Slime time with the slugs

Published 6:18 pm Saturday, February 17, 2018


While we were walking this weekend, we received the attached photo from our daughter. Thinking our two granddaughters were playing with a coiled snake (maybe a small blacksnake,) we checked in to find out what they were up to.

Our investigation into the matter revealed that they were catching slugs and wrapping them around a stick … a lot of slugs. When we got home, they gave us the slug tour of the bottoms of our beech trees … 12 on one tree, then five, then seven. A good subject for an article!

Slugs are gastropod mollusks that live on land. (There are sea slugs that weigh up to 40 pounds.) They are basically snails without shells. Each has two sets of feelers or tentacles, the upper two are light sensitive, if not actual eyes. The bottom two sense taste and smell. Both are retractable.

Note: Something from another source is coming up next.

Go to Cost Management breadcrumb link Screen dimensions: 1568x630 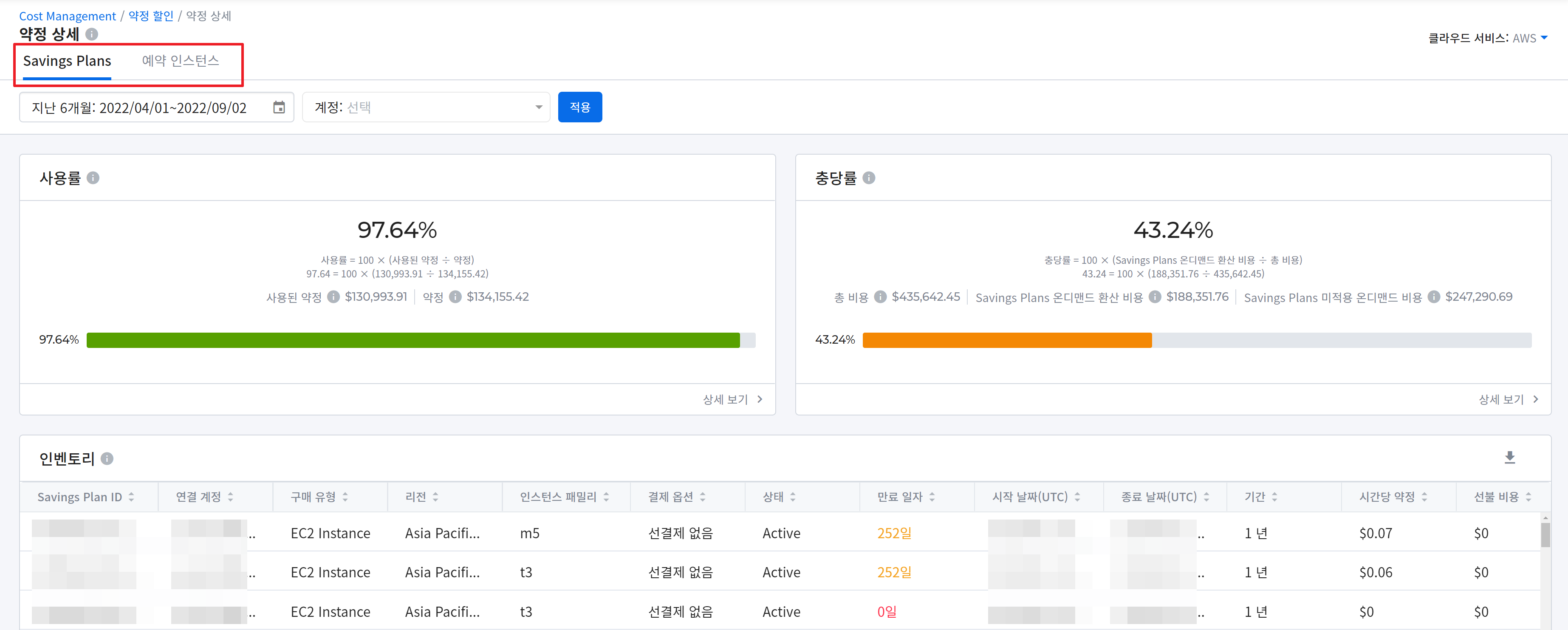pyautogui.click(x=67, y=17)
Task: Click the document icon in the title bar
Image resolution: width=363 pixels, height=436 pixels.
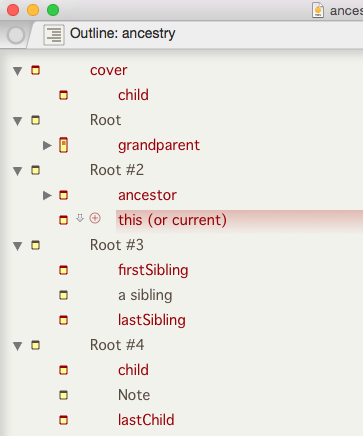Action: coord(318,10)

Who knew?

The mantle behind the head has a hole in the side for breathing. The rear part is the tail; the underside is the foot, which undulates for movement … with slime everywhere.

If your grandkids are into the new slime craze, this is a creature they’ll love to observe.

Slugs are basically water. Mucus, either slug or human, is a liquid crystal, somewhere in-between a liquid and a solid. Some of the mucus they generate is thin and some very thick and sticky. It can be used as a lubricant or … an adhesive … as inquisitive little hands at our house found out. Slugs generate mucus to protect themselves against desiccation and aid movement.  In dry weather slugs hide in moist places. After rain, they’re out and about like the slimy guys in our yard.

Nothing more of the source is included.